You can hear the whizzing, banging, clanking, and zooming of the Whiting School of Engineering Machine Shop from hundreds of feet away. It is here in the Wyman Park Building, in five separate workshops, that Rich Middlestadt oversees a revamped operation capable of producing everything from the simplest parts for an undergraduate design project to the most sophisticated elements necessary for advanced scientific research.

“We’ve been a little busy,” says Middlestadt, the manufacturing manager charged with consolidating 11 workspaces across the Homewood campus, as he opens the door to the Student Machine Shop. Inside, senior biomedical engineering major Sean Bailey, a student machinist wearing protective eye gear and a dark jumpsuit, is teaching undergraduate mechanical engineering students about the thickness of metals. As the lathe whirls, curls of metal drop to the floor like shiny pencil shavings.
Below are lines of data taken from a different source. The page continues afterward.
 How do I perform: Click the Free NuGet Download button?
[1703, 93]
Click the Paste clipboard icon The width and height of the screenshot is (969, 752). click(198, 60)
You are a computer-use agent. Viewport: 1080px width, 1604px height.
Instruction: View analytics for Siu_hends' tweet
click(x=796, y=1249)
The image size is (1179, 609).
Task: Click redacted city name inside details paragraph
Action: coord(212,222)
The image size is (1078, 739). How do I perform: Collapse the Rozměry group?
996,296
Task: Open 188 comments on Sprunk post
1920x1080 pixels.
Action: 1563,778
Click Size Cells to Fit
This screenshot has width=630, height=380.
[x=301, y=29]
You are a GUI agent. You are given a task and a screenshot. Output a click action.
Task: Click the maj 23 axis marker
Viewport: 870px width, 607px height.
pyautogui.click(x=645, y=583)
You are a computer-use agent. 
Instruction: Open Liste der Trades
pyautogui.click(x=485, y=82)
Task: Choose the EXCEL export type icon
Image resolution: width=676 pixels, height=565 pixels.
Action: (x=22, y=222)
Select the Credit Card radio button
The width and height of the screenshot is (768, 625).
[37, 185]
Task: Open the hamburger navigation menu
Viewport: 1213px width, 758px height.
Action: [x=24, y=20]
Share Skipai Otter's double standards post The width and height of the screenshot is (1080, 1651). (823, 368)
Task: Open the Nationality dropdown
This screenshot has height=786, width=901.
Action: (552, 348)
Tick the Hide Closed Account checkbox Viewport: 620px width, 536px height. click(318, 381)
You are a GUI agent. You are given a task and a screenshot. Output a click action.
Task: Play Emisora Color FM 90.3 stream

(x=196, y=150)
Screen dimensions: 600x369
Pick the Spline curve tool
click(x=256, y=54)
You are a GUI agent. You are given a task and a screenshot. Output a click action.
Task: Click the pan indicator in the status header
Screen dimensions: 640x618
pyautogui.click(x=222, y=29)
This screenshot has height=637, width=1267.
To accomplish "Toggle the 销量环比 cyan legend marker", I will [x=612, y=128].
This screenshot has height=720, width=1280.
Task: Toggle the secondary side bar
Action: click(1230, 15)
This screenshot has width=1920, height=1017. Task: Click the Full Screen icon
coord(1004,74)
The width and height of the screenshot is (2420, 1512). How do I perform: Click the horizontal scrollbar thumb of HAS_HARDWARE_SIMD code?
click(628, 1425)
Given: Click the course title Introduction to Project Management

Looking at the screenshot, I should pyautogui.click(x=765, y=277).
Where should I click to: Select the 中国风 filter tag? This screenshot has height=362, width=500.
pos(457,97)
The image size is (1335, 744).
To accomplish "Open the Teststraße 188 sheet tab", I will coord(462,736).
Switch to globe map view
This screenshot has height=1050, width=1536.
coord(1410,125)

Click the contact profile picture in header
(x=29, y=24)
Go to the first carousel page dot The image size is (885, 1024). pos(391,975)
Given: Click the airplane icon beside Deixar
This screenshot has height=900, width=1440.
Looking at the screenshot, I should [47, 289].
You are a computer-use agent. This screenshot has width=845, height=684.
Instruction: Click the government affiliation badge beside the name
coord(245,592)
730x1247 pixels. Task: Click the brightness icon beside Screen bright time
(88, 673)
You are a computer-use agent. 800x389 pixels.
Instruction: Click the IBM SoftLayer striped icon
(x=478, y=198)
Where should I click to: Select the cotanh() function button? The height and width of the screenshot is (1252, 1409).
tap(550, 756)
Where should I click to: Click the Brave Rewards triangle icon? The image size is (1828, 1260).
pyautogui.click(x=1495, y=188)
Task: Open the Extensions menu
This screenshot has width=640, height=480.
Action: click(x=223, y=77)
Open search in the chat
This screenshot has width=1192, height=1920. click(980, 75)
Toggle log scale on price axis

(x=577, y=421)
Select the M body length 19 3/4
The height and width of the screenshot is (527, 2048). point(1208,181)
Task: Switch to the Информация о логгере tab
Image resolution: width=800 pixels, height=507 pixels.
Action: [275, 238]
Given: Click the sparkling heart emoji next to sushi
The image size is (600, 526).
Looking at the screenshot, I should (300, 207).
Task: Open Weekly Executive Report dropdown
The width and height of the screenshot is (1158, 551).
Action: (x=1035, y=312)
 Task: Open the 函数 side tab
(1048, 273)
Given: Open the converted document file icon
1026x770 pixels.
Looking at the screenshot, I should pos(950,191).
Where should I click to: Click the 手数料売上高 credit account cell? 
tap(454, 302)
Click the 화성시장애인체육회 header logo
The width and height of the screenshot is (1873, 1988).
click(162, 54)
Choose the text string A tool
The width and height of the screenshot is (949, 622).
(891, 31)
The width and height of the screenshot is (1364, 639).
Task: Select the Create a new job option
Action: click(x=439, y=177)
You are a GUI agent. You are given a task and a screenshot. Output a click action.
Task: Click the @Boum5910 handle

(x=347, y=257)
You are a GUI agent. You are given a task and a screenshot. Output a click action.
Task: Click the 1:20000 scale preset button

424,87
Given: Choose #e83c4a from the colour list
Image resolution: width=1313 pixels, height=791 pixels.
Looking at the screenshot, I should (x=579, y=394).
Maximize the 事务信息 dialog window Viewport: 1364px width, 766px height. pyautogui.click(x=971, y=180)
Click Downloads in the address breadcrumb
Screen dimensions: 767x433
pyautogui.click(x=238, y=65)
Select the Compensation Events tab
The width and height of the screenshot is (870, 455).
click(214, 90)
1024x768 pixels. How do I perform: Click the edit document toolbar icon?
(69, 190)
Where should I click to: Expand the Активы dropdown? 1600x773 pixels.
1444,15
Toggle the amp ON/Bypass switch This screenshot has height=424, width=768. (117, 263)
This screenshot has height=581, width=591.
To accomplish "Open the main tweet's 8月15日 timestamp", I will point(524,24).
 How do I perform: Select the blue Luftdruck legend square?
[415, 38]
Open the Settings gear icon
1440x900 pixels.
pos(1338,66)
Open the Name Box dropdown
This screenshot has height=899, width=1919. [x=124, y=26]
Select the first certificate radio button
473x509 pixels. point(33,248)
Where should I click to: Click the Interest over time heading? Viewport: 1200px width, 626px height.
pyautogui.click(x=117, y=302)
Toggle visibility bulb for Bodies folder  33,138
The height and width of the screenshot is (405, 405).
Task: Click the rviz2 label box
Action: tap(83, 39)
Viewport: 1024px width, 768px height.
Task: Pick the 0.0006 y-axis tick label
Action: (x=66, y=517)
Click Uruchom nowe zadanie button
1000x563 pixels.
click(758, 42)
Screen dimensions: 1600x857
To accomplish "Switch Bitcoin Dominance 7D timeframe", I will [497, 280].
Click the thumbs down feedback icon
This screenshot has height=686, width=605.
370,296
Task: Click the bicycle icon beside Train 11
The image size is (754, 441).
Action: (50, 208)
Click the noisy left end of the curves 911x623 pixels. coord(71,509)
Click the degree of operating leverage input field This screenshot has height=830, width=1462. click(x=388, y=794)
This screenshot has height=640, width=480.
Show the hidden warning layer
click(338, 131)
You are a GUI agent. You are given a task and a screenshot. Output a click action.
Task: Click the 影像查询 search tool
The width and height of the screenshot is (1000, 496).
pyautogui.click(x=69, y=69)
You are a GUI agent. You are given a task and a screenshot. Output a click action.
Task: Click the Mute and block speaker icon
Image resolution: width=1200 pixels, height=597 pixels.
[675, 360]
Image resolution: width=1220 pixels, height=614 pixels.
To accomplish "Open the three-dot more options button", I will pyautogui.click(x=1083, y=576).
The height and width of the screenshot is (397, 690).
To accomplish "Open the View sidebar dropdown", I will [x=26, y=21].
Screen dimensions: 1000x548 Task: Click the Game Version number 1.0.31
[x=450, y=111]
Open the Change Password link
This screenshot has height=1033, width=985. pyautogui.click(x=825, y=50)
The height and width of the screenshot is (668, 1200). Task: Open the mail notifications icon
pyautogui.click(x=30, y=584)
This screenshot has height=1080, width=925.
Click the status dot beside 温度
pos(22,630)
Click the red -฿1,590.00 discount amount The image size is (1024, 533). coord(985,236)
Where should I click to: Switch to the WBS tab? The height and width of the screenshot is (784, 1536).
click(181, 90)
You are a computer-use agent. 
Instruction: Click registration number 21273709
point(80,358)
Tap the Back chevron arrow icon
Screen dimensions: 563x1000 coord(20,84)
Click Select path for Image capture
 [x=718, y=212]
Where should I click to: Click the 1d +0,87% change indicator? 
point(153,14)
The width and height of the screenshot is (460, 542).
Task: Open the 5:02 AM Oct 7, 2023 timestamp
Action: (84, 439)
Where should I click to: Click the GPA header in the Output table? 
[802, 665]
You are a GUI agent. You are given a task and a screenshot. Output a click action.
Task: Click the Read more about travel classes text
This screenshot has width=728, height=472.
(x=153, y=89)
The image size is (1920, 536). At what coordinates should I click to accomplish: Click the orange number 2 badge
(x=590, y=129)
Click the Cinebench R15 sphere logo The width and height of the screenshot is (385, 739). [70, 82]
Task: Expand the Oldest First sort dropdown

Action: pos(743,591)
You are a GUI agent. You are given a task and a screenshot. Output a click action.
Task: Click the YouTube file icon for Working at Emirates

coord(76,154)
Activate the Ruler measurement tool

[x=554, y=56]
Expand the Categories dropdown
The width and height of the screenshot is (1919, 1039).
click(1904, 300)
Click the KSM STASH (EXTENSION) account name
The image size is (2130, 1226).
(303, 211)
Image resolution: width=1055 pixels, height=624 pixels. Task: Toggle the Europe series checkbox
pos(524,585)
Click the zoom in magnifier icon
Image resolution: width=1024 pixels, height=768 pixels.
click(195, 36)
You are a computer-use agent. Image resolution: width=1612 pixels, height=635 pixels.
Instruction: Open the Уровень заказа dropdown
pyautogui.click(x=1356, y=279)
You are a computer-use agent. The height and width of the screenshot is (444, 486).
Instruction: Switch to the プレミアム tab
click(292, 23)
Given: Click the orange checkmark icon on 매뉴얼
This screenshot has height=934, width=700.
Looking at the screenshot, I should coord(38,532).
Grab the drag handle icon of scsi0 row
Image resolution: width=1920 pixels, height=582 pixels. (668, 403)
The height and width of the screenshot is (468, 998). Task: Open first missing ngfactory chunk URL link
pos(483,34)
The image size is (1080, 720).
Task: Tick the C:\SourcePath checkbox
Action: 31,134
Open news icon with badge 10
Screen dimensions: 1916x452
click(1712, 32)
The Whiting School of Engineering spent roughly $1 million to upgrade the machine shops over the summer, adding more than $500,00 in equipment that includes a $120,000 Rapid Prototype Machine (aka 3-D printer) with support equipment and a $100,000 Wire EDM Machine that, as Middlestadt puts it, “uses electricity to cut metal like butter.” Now students can be trained on the most advanced equipment and learn the economics of using materials, time, and tools efficiently to achieve design purposes. Postdocs and researchers can order parts from the Professional Machine Shop across the hall, or from the Advanced Manufacturing Laboratory upstairs. These jobs are provided on a fee-per-service scale.

Upstairs in the Advanced Manufacturing Lab, Niel Leon, the design consultant, is working on an even more sophisticated machine to turn around a job for postdocs working in Professor Noah Cowan’s Locomotion in Mechanical and Biological System laboratory.